[BEGIN Text block]
Friday, August 30, 2013

You're a More Innovative Man Than I Am, Gunga Din!

Professor Chris Trimble invents weird bullshit because that is his job:
In March 2009, Logitech formed a special team with an urgent mission. The maker of computer peripherals, especially keyboards and mice, had been caught off-guard when consumers in China unexpectedly fell in love with a new mouse that was not Logitech’s. The company closely monitored its direct rivals, especially Microsoft, but this market insurgency was engineered by a Chinese company called Rapoo, at best a faint blip on Logitech’s radar screen.

You may think that this storyline, in which a healthy multinational finds itself under siege from a developing world upstart, is unlikely or unusual. If so, think again. Thanks to the rising phenomenon of reverse innovation, we can expect that the scene that played out at Logitech will repeat itself in industry after industry.
What? Reverse innovation?
Reverse innovation defined

A reverse innovation is any innovation that is adopted first in the developing world. To be clear: What makes an innovation a reverse innovation has nothing to do with where the innovators are, and it has nothing to do with where the companies are. It has only to do with where the customers are.
[END Text block]
[BEGIN Recorded data]
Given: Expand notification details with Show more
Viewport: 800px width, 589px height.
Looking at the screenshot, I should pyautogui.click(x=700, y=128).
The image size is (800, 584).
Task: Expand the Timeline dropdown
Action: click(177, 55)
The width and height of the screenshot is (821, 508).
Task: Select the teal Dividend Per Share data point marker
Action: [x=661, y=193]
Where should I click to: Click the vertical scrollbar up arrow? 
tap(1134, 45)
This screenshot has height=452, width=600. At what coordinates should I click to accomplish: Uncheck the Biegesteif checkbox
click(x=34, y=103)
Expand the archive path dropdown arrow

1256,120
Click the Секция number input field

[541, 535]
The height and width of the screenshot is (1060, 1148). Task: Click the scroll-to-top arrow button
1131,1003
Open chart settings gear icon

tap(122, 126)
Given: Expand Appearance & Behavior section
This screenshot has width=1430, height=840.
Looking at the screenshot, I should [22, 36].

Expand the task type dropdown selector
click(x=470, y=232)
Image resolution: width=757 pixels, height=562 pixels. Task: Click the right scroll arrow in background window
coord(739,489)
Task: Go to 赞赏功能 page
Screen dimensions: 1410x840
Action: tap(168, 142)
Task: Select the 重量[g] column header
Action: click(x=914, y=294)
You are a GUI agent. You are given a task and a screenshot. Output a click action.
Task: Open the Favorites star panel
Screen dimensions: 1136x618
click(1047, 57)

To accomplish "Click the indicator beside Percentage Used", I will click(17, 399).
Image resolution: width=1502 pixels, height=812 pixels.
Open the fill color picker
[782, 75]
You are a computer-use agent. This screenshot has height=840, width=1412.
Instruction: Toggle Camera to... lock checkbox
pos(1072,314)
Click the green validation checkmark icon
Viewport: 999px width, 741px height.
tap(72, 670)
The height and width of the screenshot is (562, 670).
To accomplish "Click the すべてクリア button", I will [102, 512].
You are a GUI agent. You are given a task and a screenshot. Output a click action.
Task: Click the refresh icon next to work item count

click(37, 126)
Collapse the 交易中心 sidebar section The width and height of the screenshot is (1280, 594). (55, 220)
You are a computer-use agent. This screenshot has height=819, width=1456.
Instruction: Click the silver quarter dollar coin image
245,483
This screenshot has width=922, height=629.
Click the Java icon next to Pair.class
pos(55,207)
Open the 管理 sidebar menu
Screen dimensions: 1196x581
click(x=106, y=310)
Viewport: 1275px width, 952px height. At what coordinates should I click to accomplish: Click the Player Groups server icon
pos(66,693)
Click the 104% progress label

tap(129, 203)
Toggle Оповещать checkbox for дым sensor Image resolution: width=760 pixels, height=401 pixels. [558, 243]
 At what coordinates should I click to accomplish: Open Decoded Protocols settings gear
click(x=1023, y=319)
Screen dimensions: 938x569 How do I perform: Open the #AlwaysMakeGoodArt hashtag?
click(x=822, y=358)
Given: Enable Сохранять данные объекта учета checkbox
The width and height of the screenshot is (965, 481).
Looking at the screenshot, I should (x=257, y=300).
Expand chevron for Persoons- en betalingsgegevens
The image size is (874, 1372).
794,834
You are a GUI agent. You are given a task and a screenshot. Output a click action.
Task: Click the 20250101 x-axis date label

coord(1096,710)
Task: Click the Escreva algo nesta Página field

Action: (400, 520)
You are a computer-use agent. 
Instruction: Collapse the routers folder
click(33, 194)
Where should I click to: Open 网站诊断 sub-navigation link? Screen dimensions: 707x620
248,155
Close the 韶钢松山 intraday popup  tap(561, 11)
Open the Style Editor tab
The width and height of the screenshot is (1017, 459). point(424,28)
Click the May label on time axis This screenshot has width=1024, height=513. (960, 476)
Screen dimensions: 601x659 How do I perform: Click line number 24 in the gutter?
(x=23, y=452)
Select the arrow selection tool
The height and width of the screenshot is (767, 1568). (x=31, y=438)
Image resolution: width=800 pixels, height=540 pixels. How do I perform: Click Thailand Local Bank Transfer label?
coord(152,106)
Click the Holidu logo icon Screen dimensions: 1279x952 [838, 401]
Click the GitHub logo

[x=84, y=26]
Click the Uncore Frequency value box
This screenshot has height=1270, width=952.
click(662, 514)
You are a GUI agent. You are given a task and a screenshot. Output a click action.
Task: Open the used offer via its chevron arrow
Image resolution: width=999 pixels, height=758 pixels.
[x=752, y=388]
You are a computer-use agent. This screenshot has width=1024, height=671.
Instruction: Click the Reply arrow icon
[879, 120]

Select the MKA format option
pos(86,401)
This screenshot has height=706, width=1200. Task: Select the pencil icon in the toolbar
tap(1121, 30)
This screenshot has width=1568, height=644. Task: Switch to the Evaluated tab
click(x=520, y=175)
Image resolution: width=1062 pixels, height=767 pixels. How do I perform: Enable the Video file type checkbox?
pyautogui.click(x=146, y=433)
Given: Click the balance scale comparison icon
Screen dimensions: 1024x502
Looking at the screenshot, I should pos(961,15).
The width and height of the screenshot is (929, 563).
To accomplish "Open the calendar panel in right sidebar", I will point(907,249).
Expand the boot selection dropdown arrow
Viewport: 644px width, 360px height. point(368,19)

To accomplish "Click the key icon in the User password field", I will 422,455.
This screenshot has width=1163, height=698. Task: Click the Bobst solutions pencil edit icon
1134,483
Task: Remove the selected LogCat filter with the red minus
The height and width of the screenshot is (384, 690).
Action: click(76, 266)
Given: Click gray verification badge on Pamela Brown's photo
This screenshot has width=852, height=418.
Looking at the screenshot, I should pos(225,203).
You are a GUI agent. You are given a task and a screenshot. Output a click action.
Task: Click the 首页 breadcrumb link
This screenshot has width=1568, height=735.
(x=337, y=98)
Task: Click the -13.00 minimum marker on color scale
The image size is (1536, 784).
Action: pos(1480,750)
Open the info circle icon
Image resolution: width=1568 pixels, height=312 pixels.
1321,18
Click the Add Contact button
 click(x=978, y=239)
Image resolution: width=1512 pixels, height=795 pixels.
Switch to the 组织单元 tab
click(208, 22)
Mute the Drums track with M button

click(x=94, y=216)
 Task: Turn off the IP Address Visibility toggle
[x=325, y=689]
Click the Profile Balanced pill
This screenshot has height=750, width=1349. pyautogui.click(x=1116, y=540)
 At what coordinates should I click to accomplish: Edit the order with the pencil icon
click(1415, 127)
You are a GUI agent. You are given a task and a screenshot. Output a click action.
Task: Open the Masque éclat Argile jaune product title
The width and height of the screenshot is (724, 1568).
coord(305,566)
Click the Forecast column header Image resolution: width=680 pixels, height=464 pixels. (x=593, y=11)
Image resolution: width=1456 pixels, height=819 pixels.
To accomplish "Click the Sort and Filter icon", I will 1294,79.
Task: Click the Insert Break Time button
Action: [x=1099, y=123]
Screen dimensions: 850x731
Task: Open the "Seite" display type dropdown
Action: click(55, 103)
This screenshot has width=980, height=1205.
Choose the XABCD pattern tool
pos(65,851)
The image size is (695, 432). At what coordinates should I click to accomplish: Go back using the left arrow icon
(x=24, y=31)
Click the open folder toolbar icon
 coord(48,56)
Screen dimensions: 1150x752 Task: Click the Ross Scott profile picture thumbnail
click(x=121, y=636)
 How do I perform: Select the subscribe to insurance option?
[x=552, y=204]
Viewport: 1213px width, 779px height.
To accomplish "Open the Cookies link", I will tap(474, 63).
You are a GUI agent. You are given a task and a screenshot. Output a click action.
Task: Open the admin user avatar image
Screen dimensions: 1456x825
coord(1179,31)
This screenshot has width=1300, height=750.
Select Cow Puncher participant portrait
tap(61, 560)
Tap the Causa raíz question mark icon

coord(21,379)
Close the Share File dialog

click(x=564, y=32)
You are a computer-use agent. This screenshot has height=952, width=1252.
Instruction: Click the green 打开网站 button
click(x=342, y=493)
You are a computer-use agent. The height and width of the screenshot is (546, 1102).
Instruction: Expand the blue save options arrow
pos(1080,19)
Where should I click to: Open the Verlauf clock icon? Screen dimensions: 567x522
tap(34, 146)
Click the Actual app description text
[END Recorded data]
To do
1/ Retype the passage of the blog post on reverse innovation from "What? Reverse innovation?" up to and including "the customers are.".
2/ In the blog post on reverse innovation, what Chinese company engineered the market insurgency that caught Logitech off-guard?
3/ According to the blog post on reverse innovation, why was Logitech caught off-guard by the new mouse that became popular in China?

Results by task
1/
What? Reverse innovation?
Reverse innovation defined

A reverse innovation is any innovation that is adopted first in the developing world. To be clear: What makes an innovation a reverse innovation has nothing to do with where the innovators are, and it has nothing to do with where the companies are. It has only to do with where the customers are.

2/ Rapoo.

3/ Logitech closely monitored its direct rivals, especially Microsoft. The insurgency came from Rapoo, a Chinese company that was at best a faint blip on Logitech's radar screen.